Opera Śląska rozwijała się coraz pomyślniej, dając coraz to lepsze spektakle, sporą ilość premier a wszystko to w trudnym okresie powojennym, gdzie dotkliwe skutki wojny wymagały działań pozwalających odrodzić kulturę w każdej postaci bez nepotyzmu i wspólnie ze zdolnymi aktorami. W tamtym okresie pełnym przemian trzeba było walczyć o każdy kostium i każdy kawałek dekoracji. W latach 1949-59 związki Jerzego Waldorffa z Operą Śląską stały się szczególne bliskie. W tym czasie Waldorff dojeżdżając z Katowic do Krakowa celem redagowania „Przekroju” dostał propozycje nie do odrzucenia. Dyrektor Bursztynowicz poprosił go o napisanie nowego przekładu- adaptacji nowego libretta opery Jakuba Offenbacha „opowieści Hoffmana”. Waldorff zaprosił do współpracy Ludwika Jerzego Kerna.
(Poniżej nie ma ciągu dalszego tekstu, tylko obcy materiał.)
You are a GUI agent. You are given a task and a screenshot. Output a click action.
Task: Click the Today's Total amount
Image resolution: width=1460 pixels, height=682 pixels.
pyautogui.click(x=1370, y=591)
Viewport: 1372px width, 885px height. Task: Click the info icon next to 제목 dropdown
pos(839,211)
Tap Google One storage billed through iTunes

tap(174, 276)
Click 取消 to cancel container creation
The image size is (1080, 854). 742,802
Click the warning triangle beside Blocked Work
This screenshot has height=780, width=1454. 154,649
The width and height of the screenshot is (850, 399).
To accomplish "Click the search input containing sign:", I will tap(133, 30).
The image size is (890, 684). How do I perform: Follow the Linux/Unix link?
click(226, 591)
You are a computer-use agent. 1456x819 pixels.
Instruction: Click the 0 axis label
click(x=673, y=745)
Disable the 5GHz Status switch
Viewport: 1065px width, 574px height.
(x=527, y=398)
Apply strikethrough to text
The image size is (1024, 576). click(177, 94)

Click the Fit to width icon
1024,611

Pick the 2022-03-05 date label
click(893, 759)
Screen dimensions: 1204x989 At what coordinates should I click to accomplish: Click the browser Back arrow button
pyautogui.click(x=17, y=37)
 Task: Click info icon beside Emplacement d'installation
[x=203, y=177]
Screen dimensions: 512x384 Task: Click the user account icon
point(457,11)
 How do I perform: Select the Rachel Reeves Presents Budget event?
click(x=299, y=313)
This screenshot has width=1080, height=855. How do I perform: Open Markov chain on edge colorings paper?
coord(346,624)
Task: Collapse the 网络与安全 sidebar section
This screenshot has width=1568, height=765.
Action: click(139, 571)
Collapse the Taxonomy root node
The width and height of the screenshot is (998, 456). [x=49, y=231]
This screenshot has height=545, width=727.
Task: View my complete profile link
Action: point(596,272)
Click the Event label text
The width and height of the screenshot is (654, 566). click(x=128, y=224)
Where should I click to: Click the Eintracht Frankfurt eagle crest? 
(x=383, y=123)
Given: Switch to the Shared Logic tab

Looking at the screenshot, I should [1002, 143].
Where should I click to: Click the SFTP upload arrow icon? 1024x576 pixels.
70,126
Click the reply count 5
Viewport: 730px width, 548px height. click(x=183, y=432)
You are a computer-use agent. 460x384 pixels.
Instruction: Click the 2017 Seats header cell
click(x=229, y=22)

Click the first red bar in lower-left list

Tak właśnie Jerzy Waldorff stał się po raz pierwszy i jedyny reżyserem operowym – opowiada Tadeusz Serafin. Codziennie rano zrywał się z łóżka hotelowego, biegło do Teatru Wyspiańskiego gdzie oczekiwały już na artystów autokary wiozące ich do Bytomia. Ileż rozkoszy z przebywania na pustej Sali, gdzie zasiadał na pustej widowni, w charakterze absolutnego władcy, gdzie chór, soliści a nawet balet musiał poruszać się i gestykulować zgodnie z zaleceniami reżysera. Wieczory natomiast wypełnione były głównie pogawędkami z Bolesławem Fotygo-Folańskim, który to był oryginałem nad oryginały. Kiedyś np. przyczepił sobie u dołu nogawki dzwoneczek, który dzwonił przy każdym kroku. Kiedy Waldorff zapyta po co mu to, odpowiedział ,że nie chce nadepnąć myszy. Im bliżej do dnia premiery „Opowieści Hoffmana”, tym atmosfera na scenie prób w Bytomiu stawała się bardziej nerwowa. Wyszło na jaw podczas prób generalnych, że właściwie mało co jest jz gotowe, kostiumy, dekoracje, śpiewacy mylą swoje partie. Waldorff wspomina, że był absolutnie zrozpaczony. Poprosił nawet dyrekcję o przełożenie premiery o jakieś dwa tygodnie. Ale usłyszał ,że taka atmosfera, jaka właśnie panowała za kulisami prób to najlepsza przepowiednia sukcesu i że nie ma nic najniebezpieczniejszego jak „przepróbowany” spektakl. Rzeczywiście, premiera „Opowieści Hoffmana” Offenbacha, z nowym librettem udała się wspaniale. Były brawa, kwiaty i wszystkie te rzeczy, które świadczyły o powodzeniu dzieła. Te właśnie wydarzenia szczególnie mocno związały Jerzego Waldorffa z Operą Śląską, która jeszcze długo wystawiała widowisko w swoim repertuarze.